147. The method according to claim 146, which comprises spraying a silicon emulsion containing poly[3-((2-aminoethyl)amino)propyl]methyl(dimethyl) siloxane and/or poly[3-((2-aminoethyl)amino)propyl]methyl(dimethyl) siloxane.

148. The method according to claim 146, which comprises spraying a silicon emulsion containing 2-hexyloxyethoxy-ended poly[3-((2-aminoethyl)amino)-propyl]methyl(dimethyl) siloxane and/or methoxy-ended poly[3-(2-aminoethyl)-amino)propyl]methyl(dimethyl) siloxane.

149. The method according to claim 139, which comprises spraying an emulsifier-free aqueous silicon emulsion on the surface layer whose solid contents of nanoparticles lies between 0.8 and 5 percent by weight.

150. The method according to claim 149, wherein the solid contents lies between 0.8 and 2.5 percent by weight.

151. The method according to claim 149, wherein the silicon emulsion has a viscosity similar to a viscosity of water.

152. The method according to claim 139, which comprises spraying the silicon emulsion onto the surface layer in an amount of 10 to 200 g/m².

153. The method according to claim 139, which comprises spraying the silicon emulsion onto the surface layer in an amount of 20 to 120 g/m².

154. The method according to claim 139, wherein the silicon emulsion contains isopropanol in an amount of 0.5 to 8 percent by volume.

155. The method according to claim 139, wherein the silicon emulsion contains isopropanol in an amount of 1 to 5 percent by volume.

156. The method according to claim 139, wherein the silicon emulsion contains up to 12 percent by volume of diethylene glycol butyl ether and/or ethylene glycol monohexyl ether.

157. The method according to claim 139, wherein the silicon emulsion contains aqueous polyisocyanate in an amount of 1 to 15 percent by weight relative to a weight of the nanoparticles.

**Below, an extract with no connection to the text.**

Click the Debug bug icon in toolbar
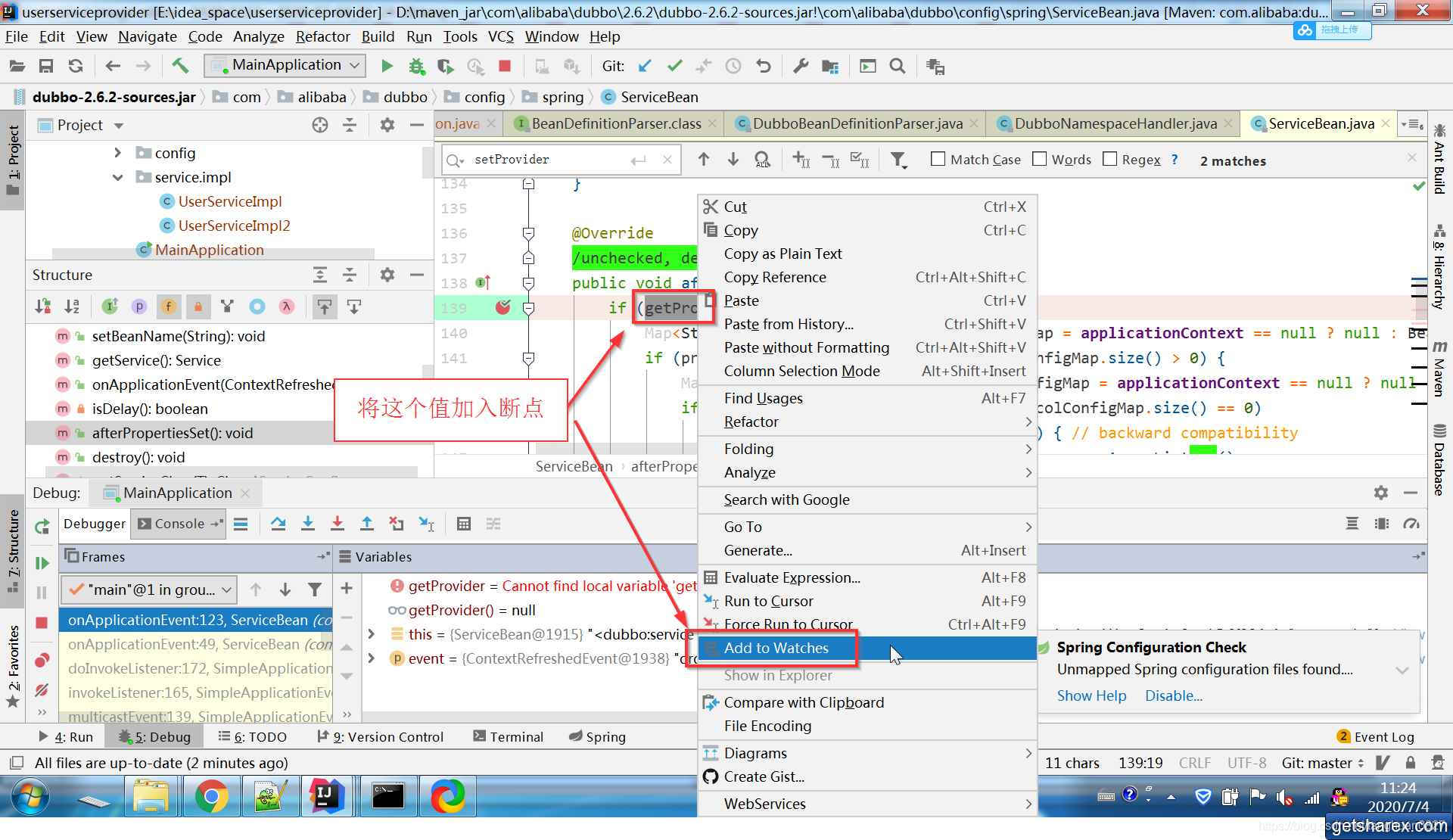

158. The method according to claim 157, wherein the polyisocyanate amounts to 1 to 7 percent by weight.

159. The method according to claim 139, wherein the silicon emulsion is an aqueous silicon oil emulsion with silicon particles present in the form of nano-particles.

160. The method according to claim 139, which comprises, following a spraying-on of the silicon emulsion, subjecting the emulsion to drying at temperatures of up to 100° C. until the applied hydrophobic finishing layer adheres to the coating or exterior layer in completely dried condition and forms a continuous film.

161. The method according to claim 139, which comprises spraying a polysiloxane dispersion or emulsion containing extremely small solid particles in a nanometer range on a leather back side and drying in order to reduce water absorption of the leather.

162. The method according to claim 139, wherein the silicon emulsion or dispersion or the finishing layer contains nanoparticles and/or microparticles, with 40 to 60 percent by volume or weight of the microparticles and nanoparticles contained in the finishing layer.

163. The method according to claim 139, which comprises admixing a crystalline polymer dispersion for the connecting layer with 10 to 45 percent by volume of an acrylate dispersion that by itself would lead to a gooey film.

164. A leather assembly for safety shoes, comprising:

a leather having a thickness of between 1.7 and 2.2 mm and formed in accordance with claim 68;

a polysiloxane impregnation absorbed or infiltrated maximally 0.6 mm into a leather back side; and

a remaining portion of the leather up to the connecting layer being free of polysiloxane and said remaining portion absorbing little water at a cut edge, thus passing the wicking test.

165. A silicon emulsion containing emulsifier-free, aqueous, fine-particled nanoparticles and configured for the hydrophobization of leather through direct application on a surface of a leather body having a polyurethane exterior layer and a finishing layer firmly attached to the exterior layer.

166. An article made from the leather according to claim 68, the article being in the form of shoes, safety shoes, purses, leather garments, surfaces and covers in vehicles, protective garments made of leather, suitcases, seating and reclining furniture.